LISTING:
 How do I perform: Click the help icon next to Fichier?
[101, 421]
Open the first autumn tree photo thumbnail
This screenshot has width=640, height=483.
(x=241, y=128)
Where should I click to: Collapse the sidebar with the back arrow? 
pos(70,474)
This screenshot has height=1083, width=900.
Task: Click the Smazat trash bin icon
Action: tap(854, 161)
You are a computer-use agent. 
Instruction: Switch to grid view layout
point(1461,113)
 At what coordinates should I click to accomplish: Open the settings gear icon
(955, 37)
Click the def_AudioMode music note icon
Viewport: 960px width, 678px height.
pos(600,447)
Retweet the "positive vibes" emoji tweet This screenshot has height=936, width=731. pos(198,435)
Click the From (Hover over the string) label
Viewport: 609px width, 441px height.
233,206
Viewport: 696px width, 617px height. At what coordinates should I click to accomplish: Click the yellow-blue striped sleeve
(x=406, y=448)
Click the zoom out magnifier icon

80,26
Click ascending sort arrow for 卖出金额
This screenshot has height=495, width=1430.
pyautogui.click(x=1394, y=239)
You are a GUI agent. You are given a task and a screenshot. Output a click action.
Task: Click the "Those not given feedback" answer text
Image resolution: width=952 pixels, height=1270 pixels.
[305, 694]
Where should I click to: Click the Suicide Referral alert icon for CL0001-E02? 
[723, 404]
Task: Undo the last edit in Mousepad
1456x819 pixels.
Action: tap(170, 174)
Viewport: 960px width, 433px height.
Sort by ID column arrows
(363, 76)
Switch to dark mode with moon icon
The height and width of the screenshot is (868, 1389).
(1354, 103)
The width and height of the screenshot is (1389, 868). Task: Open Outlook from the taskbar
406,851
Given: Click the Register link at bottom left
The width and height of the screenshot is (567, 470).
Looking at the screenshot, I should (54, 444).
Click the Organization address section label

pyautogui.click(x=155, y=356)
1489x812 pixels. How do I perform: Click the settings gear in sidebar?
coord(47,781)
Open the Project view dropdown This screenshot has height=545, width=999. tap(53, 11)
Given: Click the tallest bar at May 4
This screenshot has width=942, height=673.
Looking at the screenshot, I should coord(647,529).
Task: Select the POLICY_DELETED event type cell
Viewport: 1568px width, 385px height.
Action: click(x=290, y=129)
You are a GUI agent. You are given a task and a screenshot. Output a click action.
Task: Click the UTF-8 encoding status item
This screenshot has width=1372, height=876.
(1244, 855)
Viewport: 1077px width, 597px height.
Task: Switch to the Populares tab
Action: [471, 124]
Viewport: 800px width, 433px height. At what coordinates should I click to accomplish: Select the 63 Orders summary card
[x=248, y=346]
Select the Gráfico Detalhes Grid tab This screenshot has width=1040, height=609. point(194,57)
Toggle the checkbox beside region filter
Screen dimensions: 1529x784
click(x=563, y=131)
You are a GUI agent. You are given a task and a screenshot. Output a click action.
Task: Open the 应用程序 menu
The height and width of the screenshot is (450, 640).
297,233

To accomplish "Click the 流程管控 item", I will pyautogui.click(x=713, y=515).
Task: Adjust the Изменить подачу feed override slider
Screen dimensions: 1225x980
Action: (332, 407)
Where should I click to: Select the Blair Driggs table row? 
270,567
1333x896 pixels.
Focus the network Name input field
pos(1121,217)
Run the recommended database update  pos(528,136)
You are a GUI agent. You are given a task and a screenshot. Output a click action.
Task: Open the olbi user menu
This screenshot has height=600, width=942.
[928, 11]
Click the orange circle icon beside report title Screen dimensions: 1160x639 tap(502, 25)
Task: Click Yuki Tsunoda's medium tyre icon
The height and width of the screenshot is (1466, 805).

DESCRIPTION OF THE TASK:
Copy all of the records above word for word, keeping every line unchanged.

THE RESPONSE:
 How do I perform: Click the help icon next to Fichier?
[101, 421]
Open the first autumn tree photo thumbnail
This screenshot has width=640, height=483.
(x=241, y=128)
Where should I click to: Collapse the sidebar with the back arrow? 
pos(70,474)
This screenshot has height=1083, width=900.
Task: Click the Smazat trash bin icon
Action: tap(854, 161)
You are a computer-use agent. 
Instruction: Switch to grid view layout
point(1461,113)
 At what coordinates should I click to accomplish: Open the settings gear icon
(955, 37)
Click the def_AudioMode music note icon
Viewport: 960px width, 678px height.
pos(600,447)
Retweet the "positive vibes" emoji tweet This screenshot has height=936, width=731. pos(198,435)
Click the From (Hover over the string) label
Viewport: 609px width, 441px height.
233,206
Viewport: 696px width, 617px height. At what coordinates should I click to accomplish: Click the yellow-blue striped sleeve
(x=406, y=448)
Click the zoom out magnifier icon

80,26
Click ascending sort arrow for 卖出金额
This screenshot has height=495, width=1430.
pyautogui.click(x=1394, y=239)
You are a GUI agent. You are given a task and a screenshot. Output a click action.
Task: Click the "Those not given feedback" answer text
Image resolution: width=952 pixels, height=1270 pixels.
[305, 694]
Where should I click to: Click the Suicide Referral alert icon for CL0001-E02? 
[723, 404]
Task: Undo the last edit in Mousepad
1456x819 pixels.
Action: tap(170, 174)
Viewport: 960px width, 433px height.
Sort by ID column arrows
(363, 76)
Switch to dark mode with moon icon
The height and width of the screenshot is (868, 1389).
(1354, 103)
The width and height of the screenshot is (1389, 868). Task: Open Outlook from the taskbar
406,851
Given: Click the Register link at bottom left
The width and height of the screenshot is (567, 470).
Looking at the screenshot, I should (54, 444).
Click the Organization address section label

pyautogui.click(x=155, y=356)
1489x812 pixels. How do I perform: Click the settings gear in sidebar?
coord(47,781)
Open the Project view dropdown This screenshot has height=545, width=999. tap(53, 11)
Given: Click the tallest bar at May 4
This screenshot has width=942, height=673.
Looking at the screenshot, I should coord(647,529).
Task: Select the POLICY_DELETED event type cell
Viewport: 1568px width, 385px height.
Action: click(x=290, y=129)
You are a GUI agent. You are given a task and a screenshot. Output a click action.
Task: Click the UTF-8 encoding status item
This screenshot has width=1372, height=876.
(1244, 855)
Viewport: 1077px width, 597px height.
Task: Switch to the Populares tab
Action: [471, 124]
Viewport: 800px width, 433px height. At what coordinates should I click to accomplish: Select the 63 Orders summary card
[x=248, y=346]
Select the Gráfico Detalhes Grid tab This screenshot has width=1040, height=609. point(194,57)
Toggle the checkbox beside region filter
Screen dimensions: 1529x784
click(x=563, y=131)
You are a GUI agent. You are given a task and a screenshot. Output a click action.
Task: Open the 应用程序 menu
The height and width of the screenshot is (450, 640).
297,233

To accomplish "Click the 流程管控 item", I will pyautogui.click(x=713, y=515).
Task: Adjust the Изменить подачу feed override slider
Screen dimensions: 1225x980
Action: (332, 407)
Where should I click to: Select the Blair Driggs table row? 
270,567
1333x896 pixels.
Focus the network Name input field
pos(1121,217)
Run the recommended database update  pos(528,136)
You are a GUI agent. You are given a task and a screenshot. Output a click action.
Task: Open the olbi user menu
This screenshot has height=600, width=942.
[928, 11]
Click the orange circle icon beside report title Screen dimensions: 1160x639 tap(502, 25)
Task: Click Yuki Tsunoda's medium tyre icon
The height and width of the screenshot is (1466, 805).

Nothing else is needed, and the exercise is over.